As of Wednesday, August 1, 2018, Chileans and foreigners traveling to the island must comply with a series of requirements in accordance with the new law on Residence and Permanent Residence on Rapa Nui.
Law 21.070, enacted last March and in force since today, aims to reverse the damage caused by the recent population growth on the island, which has led to a deterioration in the quality of basic services, waste management, the state of the environment state and has led to pollution of the oceans.
Under these regulations aimed at protecting the island, tourists traveling to Rapa Nui may only stay for a maximum period of 30 days. Because of this, as of August 1, the Policía de Investigaciones (investigative police) will ask tourists to complete the Single Entry Form (Formulario Único de Ingreso, FUI) for Rapa Nui at the airport and mainland ports.
Be in possession of a round-trip ticket.
Identity card, passport or other suitable travel document.
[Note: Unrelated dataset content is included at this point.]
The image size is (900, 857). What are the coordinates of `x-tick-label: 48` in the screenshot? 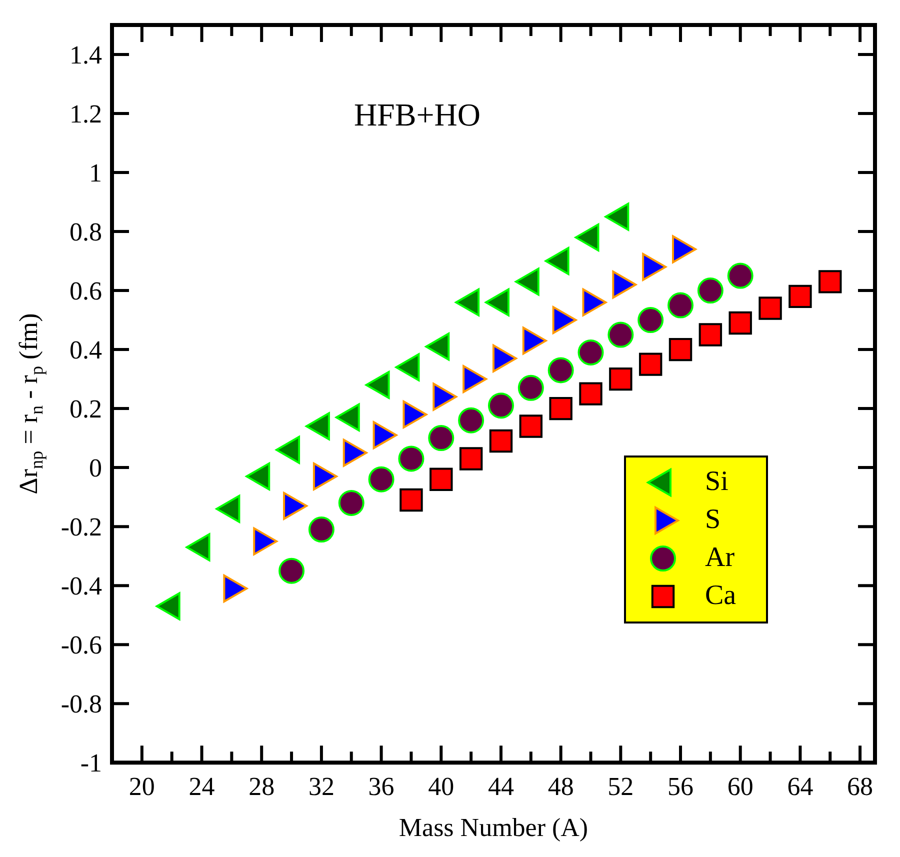 It's located at (561, 787). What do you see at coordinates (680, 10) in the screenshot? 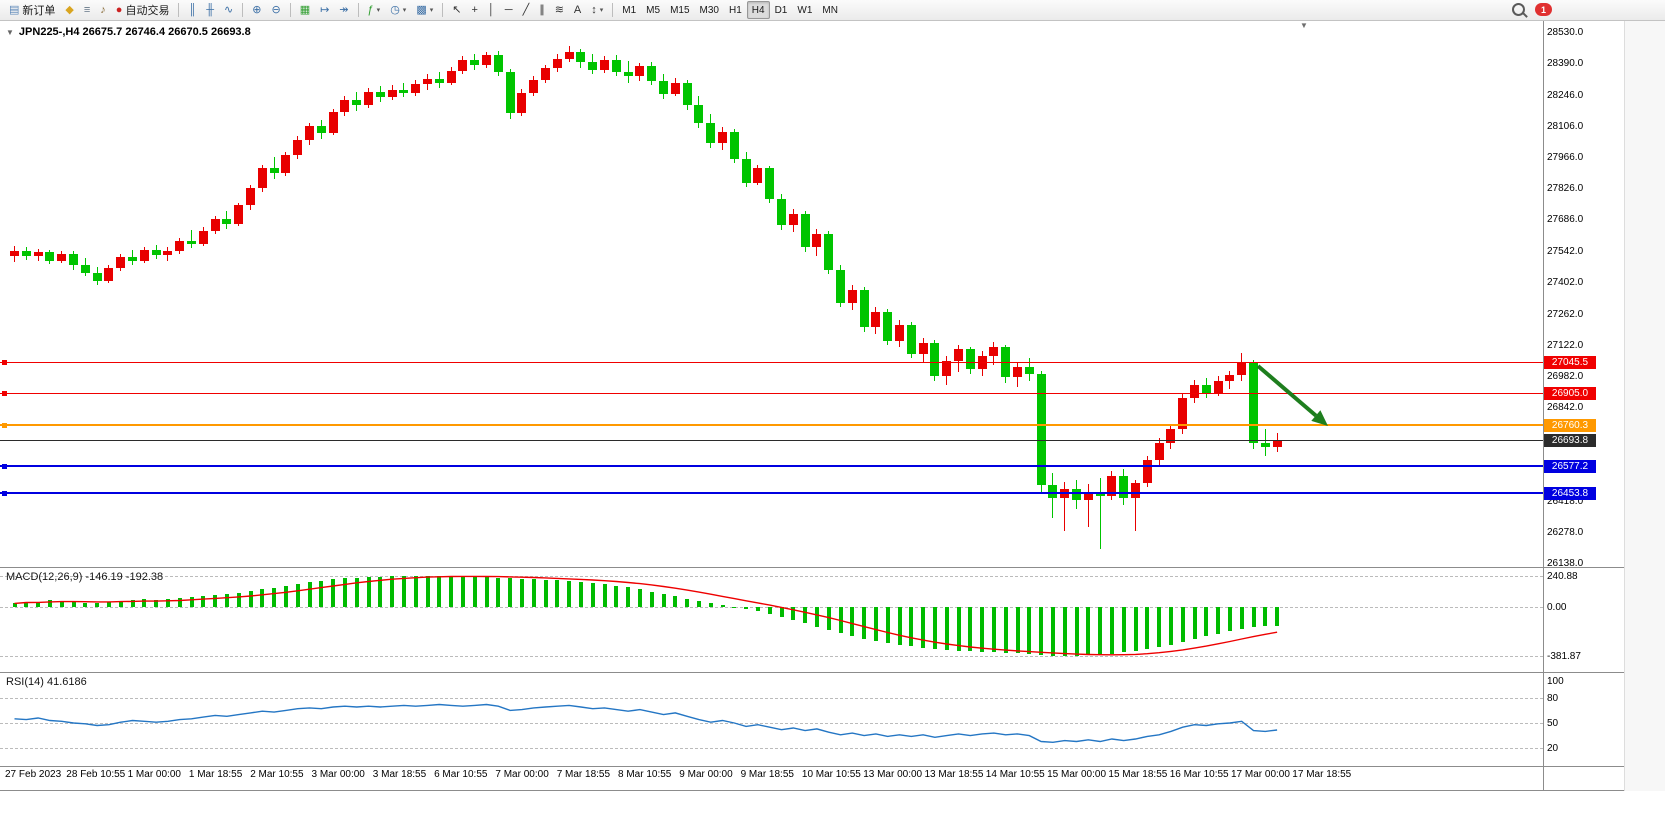
I see `timeframe-m15-button: M15` at bounding box center [680, 10].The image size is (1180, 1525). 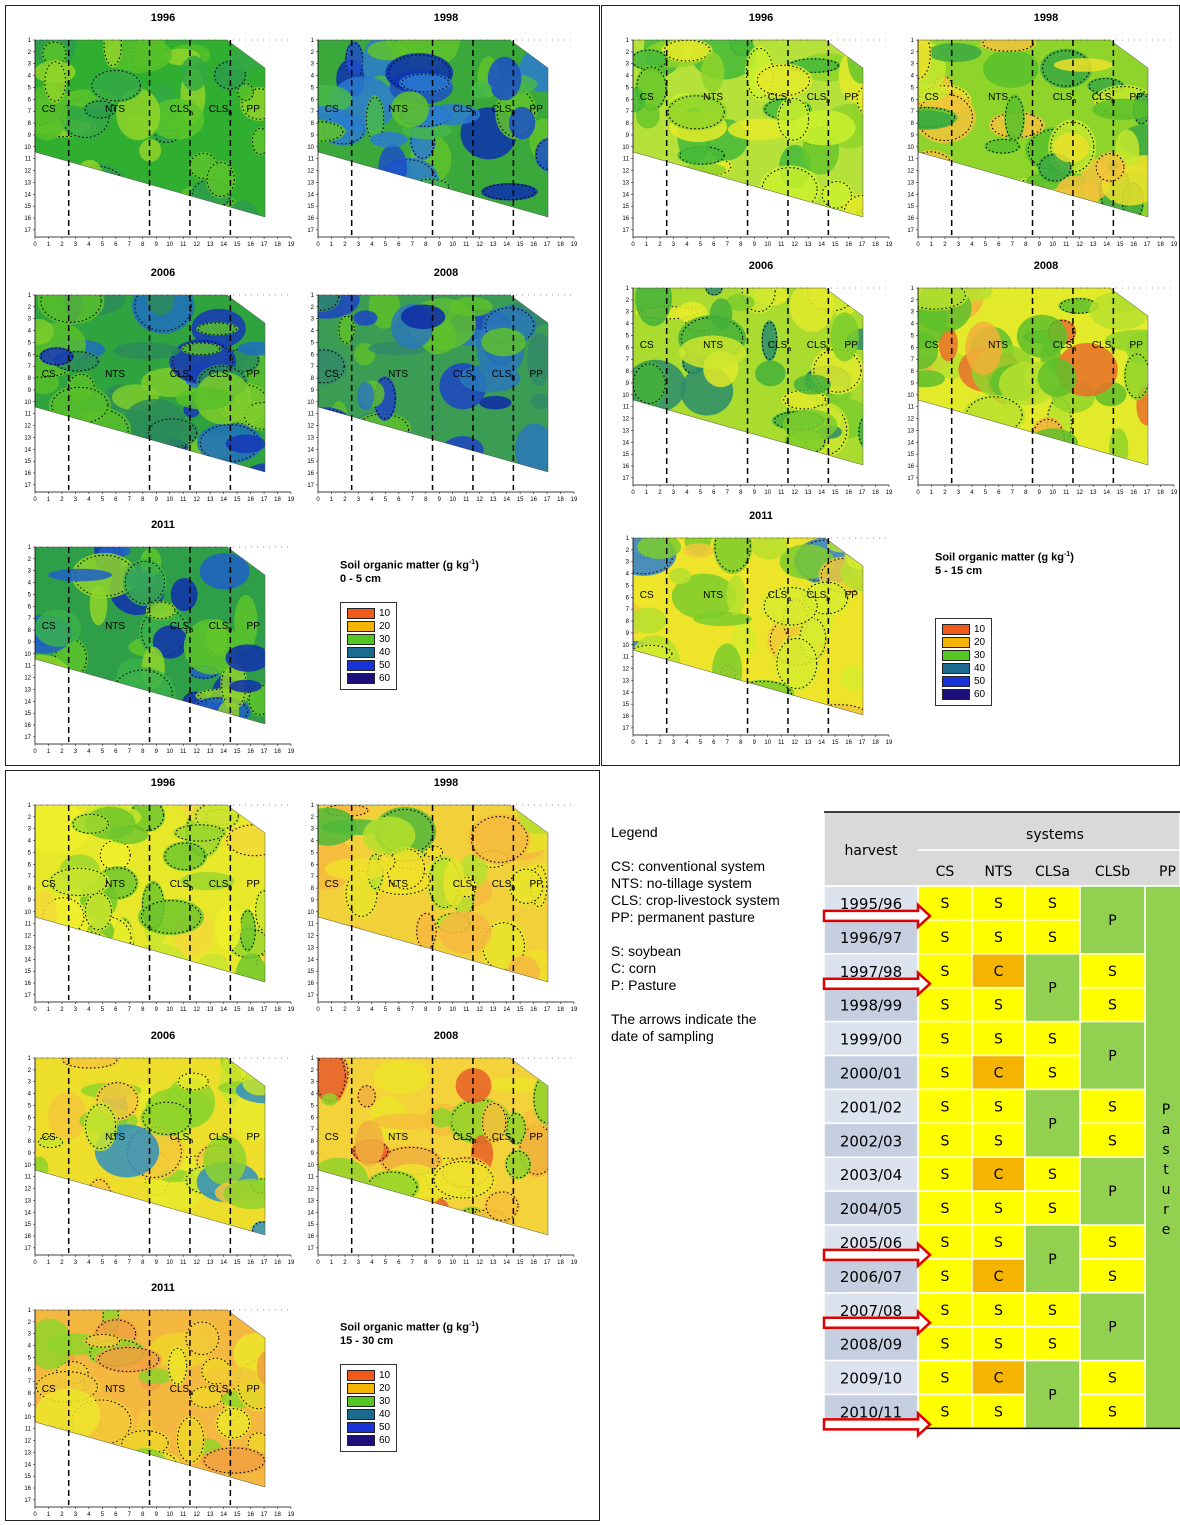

Reservation in tourism accommodation authorized by the National Tourism Service (Sernatur) or a letter of invitation written by a resident or person belonging to the Rapa Nui people, provided by the regional Government. Proof of lodging place must be provided in both cases.
Any Chilean or foreigner entering Rapa Nui may stay for a maximum period of 30 days.
In case of force majeure or unforeseen circumstances, this stay may be extended for as long as necessary, both for the person involved and for his/her companions.
Who can stay longer than 30 days?
According to the law, those who may remain on Rapa Nui for more than 30 days are: members of the Rapa Nui people and their families, current residents, workers hired or engaged in independent economic activity on the island, public officials, researchers, government authorities, and pre-candidates and candidates registered on the electoral register.
Any companies or individuals who do not comply with these rules run the risk of fines, legal penalties and even expulsion from the territory.